姫御前は、過酷な生活の中で、こう考えて耐えて居ました。
『一若がせめて、七歳になるまで、我慢して生きて行こう。七歳になったなら、出家をさせ父母の菩提を弔わせ、私はどうなろうとも一若は、父の中納言と、再び巡り逢う日もあるのに違い無い。』
直井の次郎は、人売りにしては、情け深い人でした。姫御前の様子を見ると、心の中で、こう思いました。
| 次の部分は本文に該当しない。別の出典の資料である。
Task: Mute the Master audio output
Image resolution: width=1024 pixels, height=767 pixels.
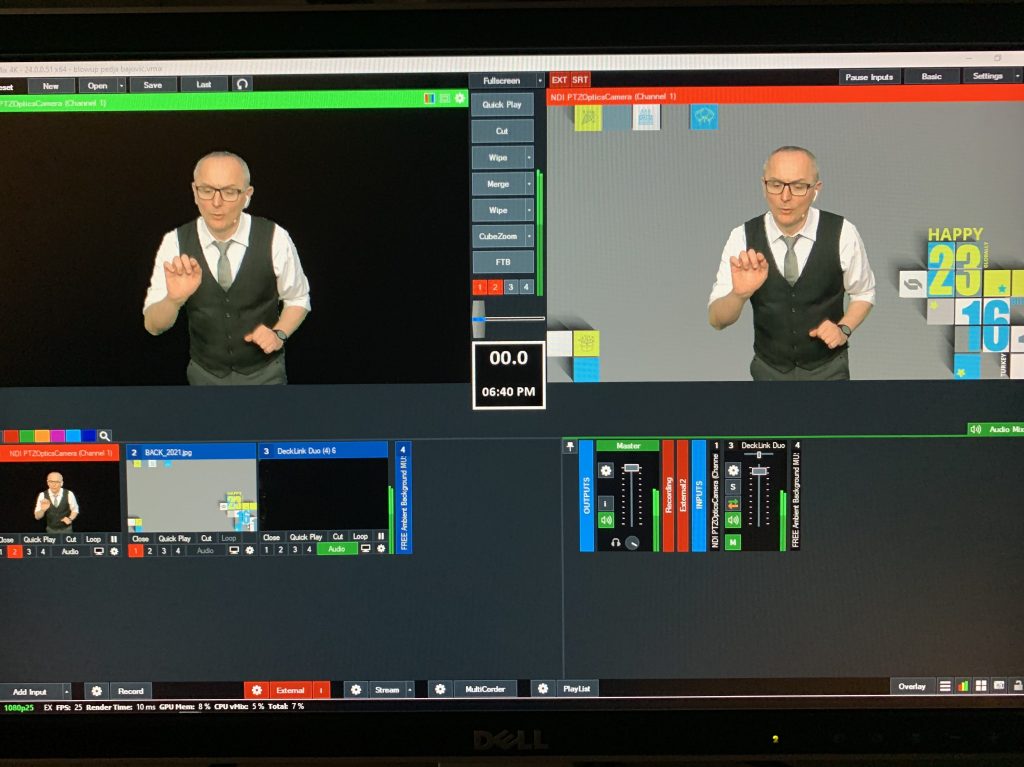Action: pos(606,520)
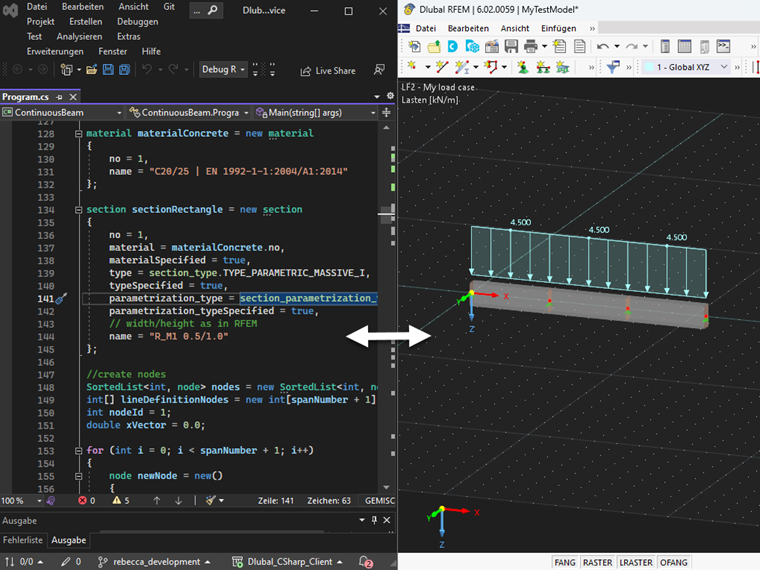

『むう、この姿は、普通の人とも思えない。又、重ねてその辺の人売りに売るのなら、どこまでも流れて行くことだろう。それでは、あまりに可哀想だ。そうだ、陸奥の国の武井殿は、有徳な方と聞く。美しい女を買い留めて、情けを掛けて遣っているとのことじゃ。よし、武井殿の所に売ることにしよう。』
直井の次郎は、姫御前に美しい小袖を着せると、馬に乗せ、一若は、男に背負わせて、陸奥の国へと向かいました。武井の館に着くと、直井の次郎は、
「私は、直井の者ですが、武井殿の家は、大変目出度い家であり、美しい女を買い留めて召し遣われると聞きましたので、女をこれまで連れて参りました。ご覧下さい。」
と、言いました。武井はこれを聞いて、
「越後の国から、遙々と、この国まで尋ねてくれたのですか。有り難い事です。」
と、見れば、たいした美人です。武井は、
「長旅で、お疲れでしょう。内へ入れて、おもてなしをしなさい。」
と言うと、武井は、直井の次郎を呼び寄せて、当座の褒美として、野取りの馬を十匹。上々の絹二百疋を与えたので、直井の次郎は、喜んで飛び上がり、そのまま越後へと跳んで帰ったのでした。